As an NSR-produced video shown to close to 60 players in attendance expressed it: “It’s about being seen.”
Galyean asked the players if they wanted to play college baseball.
Many hands shot up.
He also dispelled what he considers a myth.
“They say if you’re good enough they’re going to find you,” said Galyean. “There are almost 500,000 high school baseball players every single year. Approximately 35,000 go on to play in college. That’s less than 7 percent. That’s not very many.
“You need to work hard. Coaches need to know who you are. They need to know what you can do. They need to evaluate.”
Roundtripper founder and University High School (Carmel) head coach Chris Estep and former big league pitcher Cory Wade also spoke to the players. Arsenal Tech, Crispus Attucks, Indianapolis Metropolitan, Irvington Prep and Purdue Polytechnic (Englewood and North) were among schools represented by players who pre-registered.
Estep emphasized the importance of getting good grades so athletes can be eligible to play at the college level and enhance their education.
Wade, whose only college offer coming out of Broad Ripple High School in Indianapolis came from NCAA Division II Kentucky Wesleyan College, says the level is not important.
“You want to go somewhere where you’re going to get to play,” said Wade, who is also part of a group that has developed the ScoutUsPro app to help players share their data. “The way things are on the recruiting landscape right now with the Transfer Portal, it’s fully effected high school recruiting. The junior college route has become very popular as a springboard to get into a four-year school.”
After listening to a few speakers, players were put through a dynamic warm-up by Roundtripper Sports Performance Director Vernon Smith then went about throwing, swinging and running.
While that was happening, coaches attended a seminar.
Estep talked to them about the value of playing Wiffle®Ball to learn baseball situations on the fly.
Gathering and watching an MLB game is another way to build Baseball I.Q.
“Here’s what’s going to happen in the first three inning and this is what’s going to happen in the last three,” said Estep. “It’s amazing.
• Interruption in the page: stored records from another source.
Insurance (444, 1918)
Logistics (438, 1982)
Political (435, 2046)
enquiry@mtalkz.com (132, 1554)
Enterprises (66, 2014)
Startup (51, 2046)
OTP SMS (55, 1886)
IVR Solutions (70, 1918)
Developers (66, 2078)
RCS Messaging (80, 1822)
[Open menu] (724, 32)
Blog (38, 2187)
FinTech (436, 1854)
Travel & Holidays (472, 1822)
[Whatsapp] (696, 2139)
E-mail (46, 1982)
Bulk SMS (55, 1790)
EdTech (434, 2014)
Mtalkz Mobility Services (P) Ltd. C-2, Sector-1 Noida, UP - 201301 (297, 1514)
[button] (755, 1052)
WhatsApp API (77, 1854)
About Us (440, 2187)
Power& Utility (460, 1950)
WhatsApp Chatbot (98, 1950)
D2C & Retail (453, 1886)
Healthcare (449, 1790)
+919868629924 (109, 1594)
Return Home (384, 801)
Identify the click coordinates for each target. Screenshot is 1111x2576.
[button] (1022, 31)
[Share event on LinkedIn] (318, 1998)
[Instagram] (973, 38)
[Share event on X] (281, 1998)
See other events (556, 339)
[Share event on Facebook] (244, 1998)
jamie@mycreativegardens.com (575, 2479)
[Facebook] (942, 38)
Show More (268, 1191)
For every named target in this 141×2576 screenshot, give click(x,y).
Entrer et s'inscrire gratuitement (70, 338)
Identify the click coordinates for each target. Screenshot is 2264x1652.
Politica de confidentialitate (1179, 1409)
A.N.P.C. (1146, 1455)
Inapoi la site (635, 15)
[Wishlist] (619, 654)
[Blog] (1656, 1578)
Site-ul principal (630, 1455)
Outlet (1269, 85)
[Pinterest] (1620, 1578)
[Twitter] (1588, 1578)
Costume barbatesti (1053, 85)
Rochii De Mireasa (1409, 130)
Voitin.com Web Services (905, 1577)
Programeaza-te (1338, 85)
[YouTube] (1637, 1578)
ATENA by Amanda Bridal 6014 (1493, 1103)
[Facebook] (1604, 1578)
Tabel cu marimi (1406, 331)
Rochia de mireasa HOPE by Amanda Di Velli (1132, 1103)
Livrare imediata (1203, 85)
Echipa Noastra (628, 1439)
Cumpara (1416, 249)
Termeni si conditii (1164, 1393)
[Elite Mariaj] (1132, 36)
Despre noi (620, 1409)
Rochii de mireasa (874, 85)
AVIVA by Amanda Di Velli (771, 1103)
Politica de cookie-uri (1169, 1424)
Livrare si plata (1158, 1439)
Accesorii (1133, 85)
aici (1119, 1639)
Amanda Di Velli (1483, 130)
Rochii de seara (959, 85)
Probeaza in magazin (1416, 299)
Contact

In my career I was a much better in the seventh, eighth or ninth than I was in the first, second or third.
“You need to talk to your kids about who they’re going to defend a hit-and-run and who’s going to cover, how the shortstop and second baseman are going to interact and once you have those things to start to win ball games.
“This type of I.D. camp is exactly what they need to help push those kids to the next level.”
A coach’s packet with important dates, preseason, in-season and postseason practice philosophies, important pitching routines (which were detailed by current pro Garrett Christman), a sample practice plan, college recruiting resources and an Indiana collegiate coaching directory were distributed.
“I’m really interested and invested in these types of program working for Marion County and Indianapolis kids who don’t have these opportunities to train that other kids have,” said IHSAA Assistant Commissioner Robert Faulkens, who has been conducting similar programs with Estep for a few years. “(Director of Athletics for Roundtripper and University High assistant coach) Reid (Andrews) and Chris (Estep) have really put some work into this and they’ve thought about how to help you coach your kids during the course of the year.
“We will be always available to you.”
Faulkens asked coaches to take advantage of the resources and encouraged feedback.
“We want to get kids ready for the next level,” said Faulkens. “When the opportunity presents itself they’ll be ready.”
Faulkens said the plan is to continue have more events like the NSR Metrics Combine Series in central Indiana and — if possible — around Indiana and to get more individuals and groups involved.